RAINY SEASON DESCENDS
After going back to bed for a nap it was raining heavily when we got up so we whiled away the morning at a café waiting for the rain to stop … which we were sure it would. It didn’t, but we really wanted to visit the nearby waterfall we’d read about and it was our last day in Luang Prabang so we booked ourselves on a tour and headed off, ponchos in hand. It rained for most of the afternoon, although luckily more lightly when we were enjoying the walk to see the waterfalls. There were pools for swimming in at the bottom but the rain had made it feel a little cold for that so we walked the slippery muddy path to the source of the falls. It was a rather exposed view point at the top with just a wobbly bamboo rail separting us from the sheer drop. I stood in the background a little nervously as Andy waded through the water to take some pictures. I was very apprehensive about the walk back down the muddy hill, especially after my experiences in the jungle in Luang Nam Tha but we found a big walking stick and took it very slowly and made it to the bottom without incident. Whilst we were waiting for our driver to take us back to Luang Prabang the thunder and lightening started and the rain got heavier and heavier. It was a hairy drive back with parts of the road covered with sheets of water and the locals all standing by taking pictures and helping to clear the debris that was floating across the road. Our driver looked pretty nervous crossing the road a few times but luckily we made it back in one piece. The roads of Luang Prabang were all flooded when we returned.
HERBAL STEAMING
I am a big fan of partaking in the local bathing/spa/massage customs so we couldn’t miss out on experiencing a traditional Laotian herbal sauna and massage. We had read about the facilities at the Red Cross, which a cheap, rough and ready facility that the locals frequent. Whilst not at all luxurious (we paid 3.50 pounds for a sauna and massage!) it was a fantastic, fun and funny experience. The sauna was just a small wooden room, one for men and one for women, and it was so dark and steamy that when I entered I could not see a thing, not even the sides of the room – it was quite disconcerting until my eyes adjusted. I was the only one in the room for a while and I sat on the bench and enjoyed the warm steam and smell of the beautiful herbs that are a feature of the sauna. We went for a few rounds in the sauna enjoying tea whilst we cooled off and watching Wimbledon on the television with a bunch of half naked Laotians, including a monk, which was a rather bizarre experience! The massage was very enjoyable, although unfortunately I felt a big crack in my ribs as I lay down … the damage I had done falling on my side onto a rock in the jungle finally making itself known. Ouch!

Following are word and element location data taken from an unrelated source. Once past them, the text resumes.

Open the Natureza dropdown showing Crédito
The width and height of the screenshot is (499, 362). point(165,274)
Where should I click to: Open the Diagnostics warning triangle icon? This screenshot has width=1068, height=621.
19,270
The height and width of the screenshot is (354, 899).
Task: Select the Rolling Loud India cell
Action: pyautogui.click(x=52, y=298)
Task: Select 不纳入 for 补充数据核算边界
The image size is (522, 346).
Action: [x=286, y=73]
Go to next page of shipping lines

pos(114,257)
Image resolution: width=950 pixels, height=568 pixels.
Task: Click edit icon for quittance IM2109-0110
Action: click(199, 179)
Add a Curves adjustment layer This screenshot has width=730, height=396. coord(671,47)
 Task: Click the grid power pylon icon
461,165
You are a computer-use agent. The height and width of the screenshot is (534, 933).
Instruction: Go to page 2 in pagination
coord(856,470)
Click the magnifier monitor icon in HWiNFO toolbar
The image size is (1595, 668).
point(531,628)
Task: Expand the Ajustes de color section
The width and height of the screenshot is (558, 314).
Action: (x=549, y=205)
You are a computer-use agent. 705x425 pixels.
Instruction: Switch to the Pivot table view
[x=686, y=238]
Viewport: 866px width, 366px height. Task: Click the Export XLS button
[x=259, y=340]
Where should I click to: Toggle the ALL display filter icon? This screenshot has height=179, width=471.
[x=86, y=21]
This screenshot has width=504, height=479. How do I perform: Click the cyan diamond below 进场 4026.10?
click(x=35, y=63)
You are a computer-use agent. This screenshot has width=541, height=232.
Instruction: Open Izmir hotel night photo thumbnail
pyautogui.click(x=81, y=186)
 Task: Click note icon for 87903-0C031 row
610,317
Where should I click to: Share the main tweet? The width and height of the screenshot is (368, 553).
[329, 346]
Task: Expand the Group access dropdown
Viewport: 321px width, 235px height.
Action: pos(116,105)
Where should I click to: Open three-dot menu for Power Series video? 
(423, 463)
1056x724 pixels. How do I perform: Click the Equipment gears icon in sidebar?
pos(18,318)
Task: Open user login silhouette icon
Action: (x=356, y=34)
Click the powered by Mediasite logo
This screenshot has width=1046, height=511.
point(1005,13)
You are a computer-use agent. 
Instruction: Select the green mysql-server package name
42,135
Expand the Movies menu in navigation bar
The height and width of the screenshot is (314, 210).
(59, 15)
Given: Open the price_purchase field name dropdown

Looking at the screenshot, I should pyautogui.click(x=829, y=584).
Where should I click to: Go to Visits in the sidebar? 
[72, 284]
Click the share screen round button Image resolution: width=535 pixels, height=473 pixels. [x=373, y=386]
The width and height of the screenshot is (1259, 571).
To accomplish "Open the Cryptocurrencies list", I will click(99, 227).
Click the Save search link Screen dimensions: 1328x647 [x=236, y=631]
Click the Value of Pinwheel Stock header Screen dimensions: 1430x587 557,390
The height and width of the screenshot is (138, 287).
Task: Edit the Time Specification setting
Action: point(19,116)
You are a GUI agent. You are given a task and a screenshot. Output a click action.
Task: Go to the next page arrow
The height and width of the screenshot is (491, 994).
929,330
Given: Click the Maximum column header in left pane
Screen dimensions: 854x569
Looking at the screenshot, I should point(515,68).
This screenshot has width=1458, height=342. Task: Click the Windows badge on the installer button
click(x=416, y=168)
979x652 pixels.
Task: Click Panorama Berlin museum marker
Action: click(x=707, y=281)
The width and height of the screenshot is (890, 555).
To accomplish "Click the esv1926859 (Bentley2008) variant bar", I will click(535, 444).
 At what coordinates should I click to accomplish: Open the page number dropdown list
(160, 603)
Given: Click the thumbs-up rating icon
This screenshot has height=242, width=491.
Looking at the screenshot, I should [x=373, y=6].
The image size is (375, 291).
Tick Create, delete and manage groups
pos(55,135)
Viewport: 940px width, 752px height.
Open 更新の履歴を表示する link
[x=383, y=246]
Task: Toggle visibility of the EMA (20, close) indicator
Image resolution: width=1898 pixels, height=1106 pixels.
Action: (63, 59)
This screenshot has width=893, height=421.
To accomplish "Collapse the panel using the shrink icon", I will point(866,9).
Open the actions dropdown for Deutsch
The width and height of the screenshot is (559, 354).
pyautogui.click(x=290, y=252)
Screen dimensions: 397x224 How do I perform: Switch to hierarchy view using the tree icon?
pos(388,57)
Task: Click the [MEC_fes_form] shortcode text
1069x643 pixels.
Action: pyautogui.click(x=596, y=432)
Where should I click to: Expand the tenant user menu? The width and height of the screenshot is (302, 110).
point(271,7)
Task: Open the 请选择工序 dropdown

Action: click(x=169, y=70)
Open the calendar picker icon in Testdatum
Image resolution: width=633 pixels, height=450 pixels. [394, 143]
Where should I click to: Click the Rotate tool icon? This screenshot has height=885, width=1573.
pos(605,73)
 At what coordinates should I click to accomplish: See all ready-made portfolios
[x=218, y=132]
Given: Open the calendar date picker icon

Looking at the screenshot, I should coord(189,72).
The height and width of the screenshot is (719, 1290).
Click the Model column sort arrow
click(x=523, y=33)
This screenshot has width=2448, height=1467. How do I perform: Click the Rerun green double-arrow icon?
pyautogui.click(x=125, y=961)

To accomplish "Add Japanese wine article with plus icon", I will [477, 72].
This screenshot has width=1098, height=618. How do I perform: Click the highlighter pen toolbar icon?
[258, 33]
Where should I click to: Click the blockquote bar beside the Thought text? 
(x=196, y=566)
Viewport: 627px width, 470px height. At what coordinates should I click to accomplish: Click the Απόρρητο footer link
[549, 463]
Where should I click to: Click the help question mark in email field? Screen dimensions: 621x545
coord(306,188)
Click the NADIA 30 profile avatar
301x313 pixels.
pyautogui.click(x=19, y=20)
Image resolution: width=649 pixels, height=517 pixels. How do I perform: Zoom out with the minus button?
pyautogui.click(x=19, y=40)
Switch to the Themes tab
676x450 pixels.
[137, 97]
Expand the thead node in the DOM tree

The rain was still falling when we arose at 6am on our final day, again hoping to see the giving of the alms, so we watched from the comfort of our balcony before grabbing our back packs and boarding the bus to Vientiane. In the few days we were there Luang Prabang made a great impact on us, despite all the rain, and has been filed away on the list of places that I will dream of returning to one day.